• [Input rows]:
————————

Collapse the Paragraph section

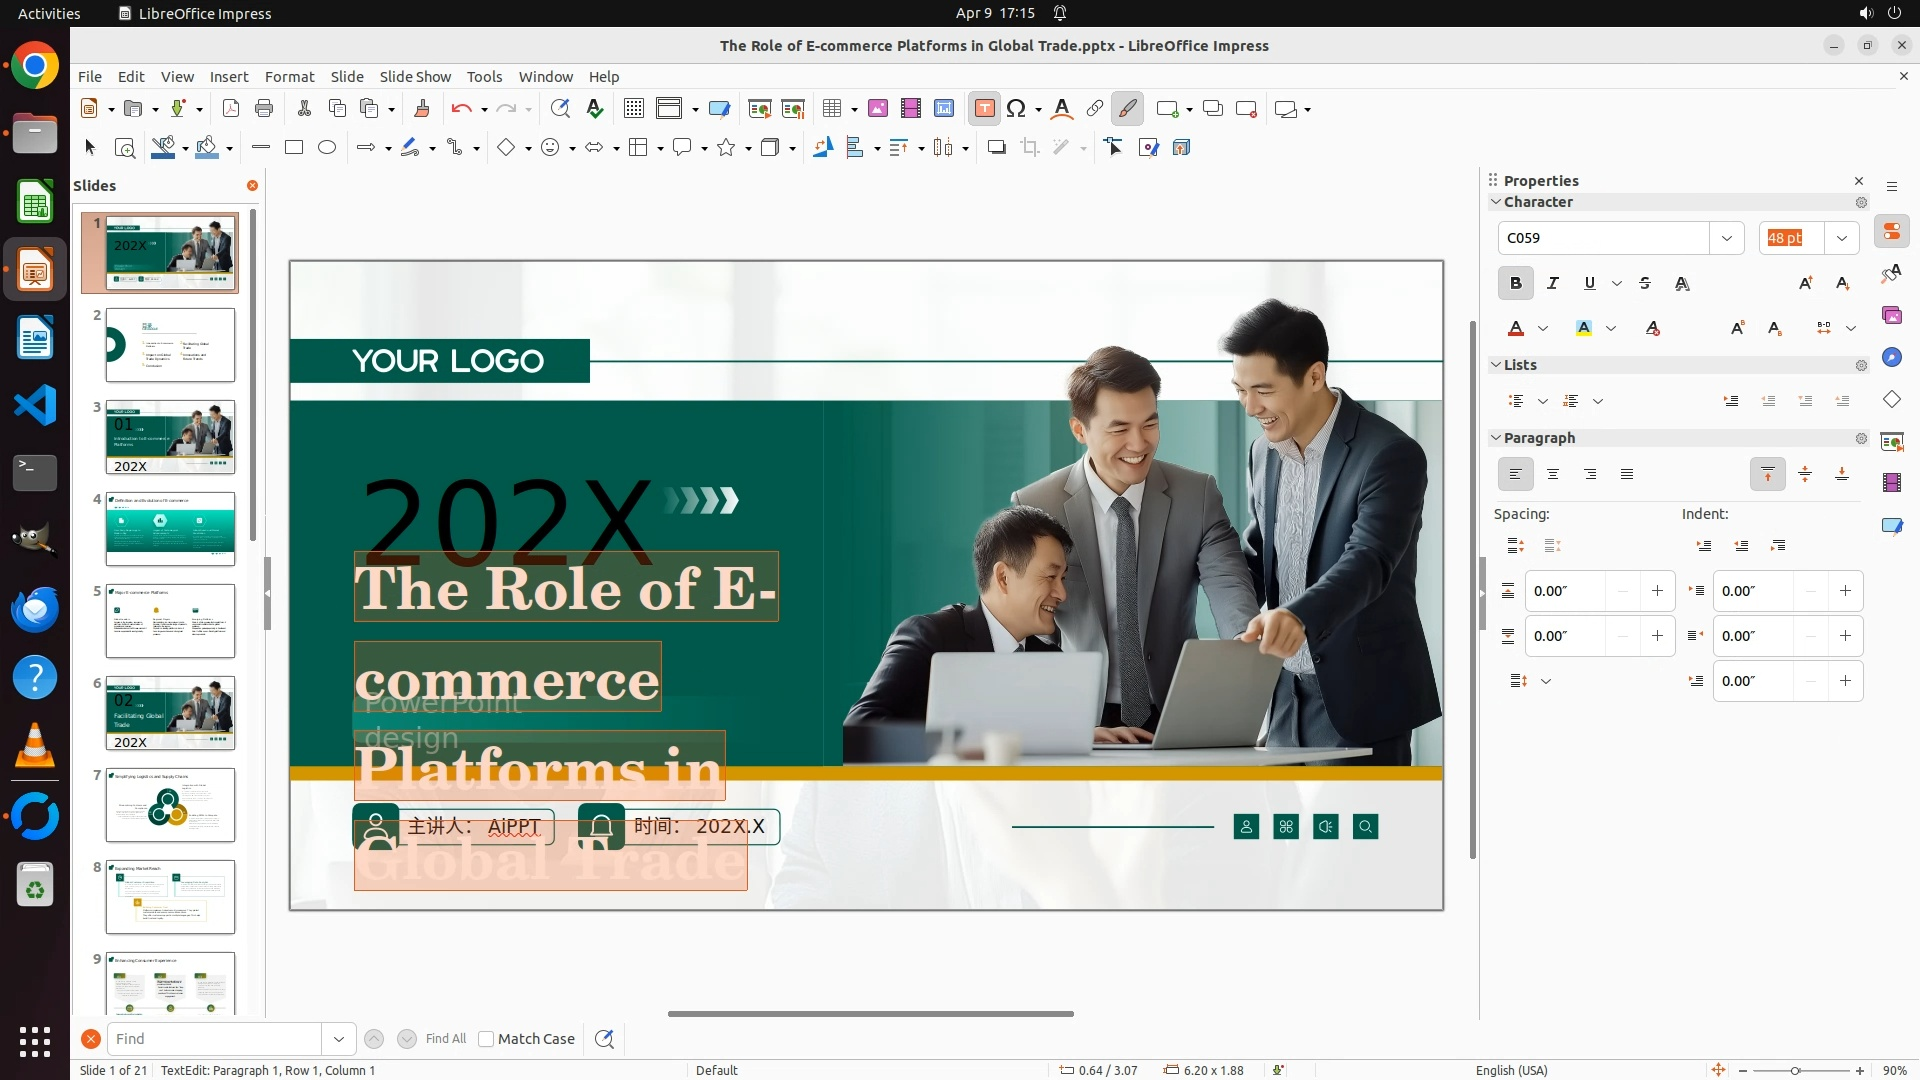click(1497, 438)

————————

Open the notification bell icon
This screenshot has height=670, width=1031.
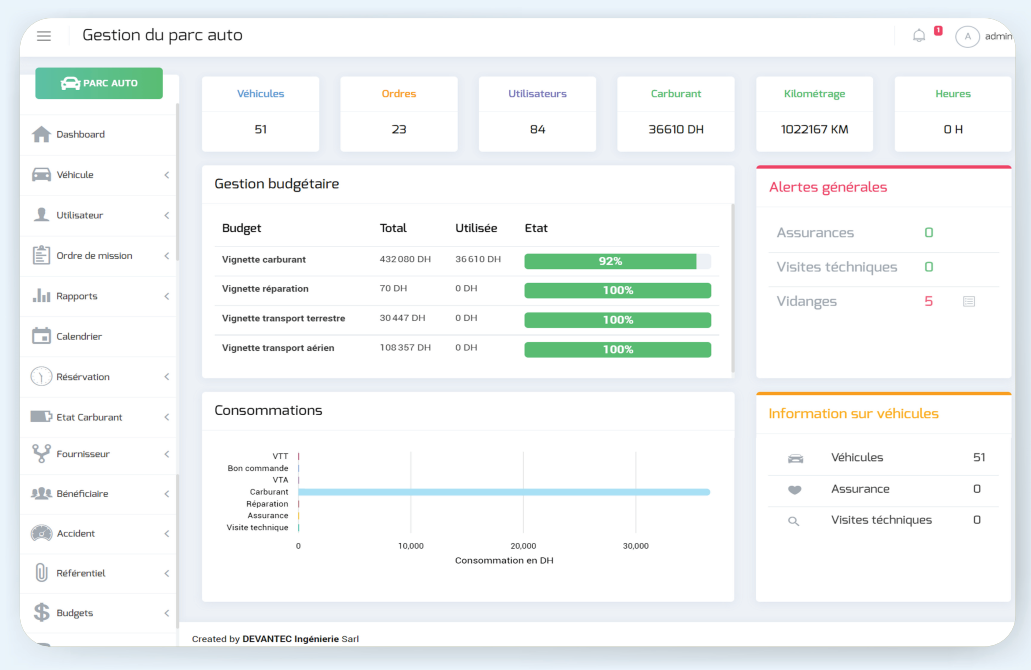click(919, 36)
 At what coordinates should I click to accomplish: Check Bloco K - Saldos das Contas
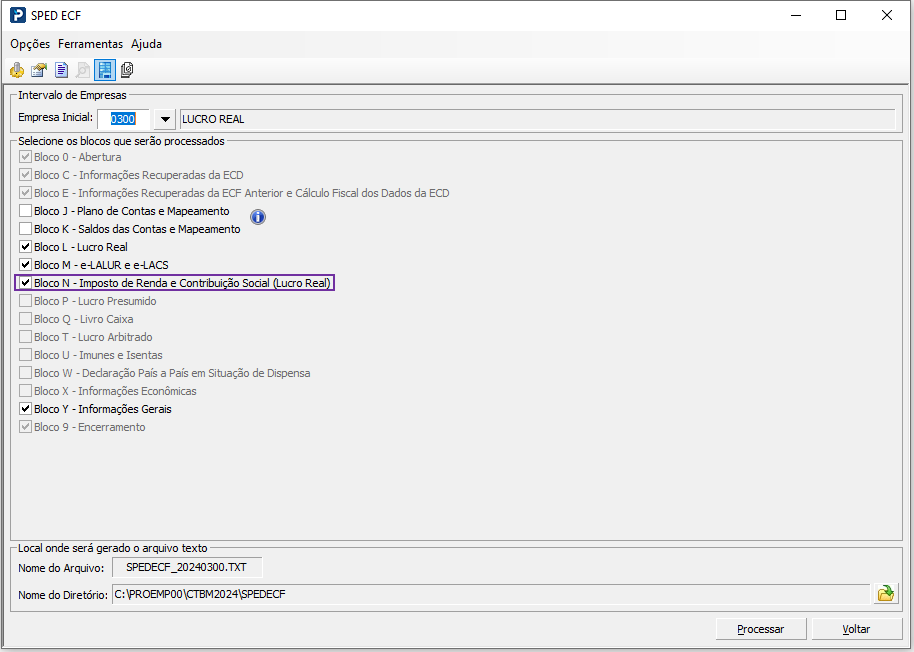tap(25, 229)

————————

• [Short problem]:
Render the lines from the one containing "Open the notification bell icon" through the one containing "tap(25, 229)", inclusive, as a JSON list of strings with one string per line and no blank lines. Omit the pictures.

• [Worked answer]:
[
  "Open the notification bell icon",
  "This screenshot has height=670, width=1031.",
  "click(919, 36)",
  " At what coordinates should I click to accomplish: Check Bloco K - Saldos das Contas",
  "tap(25, 229)"
]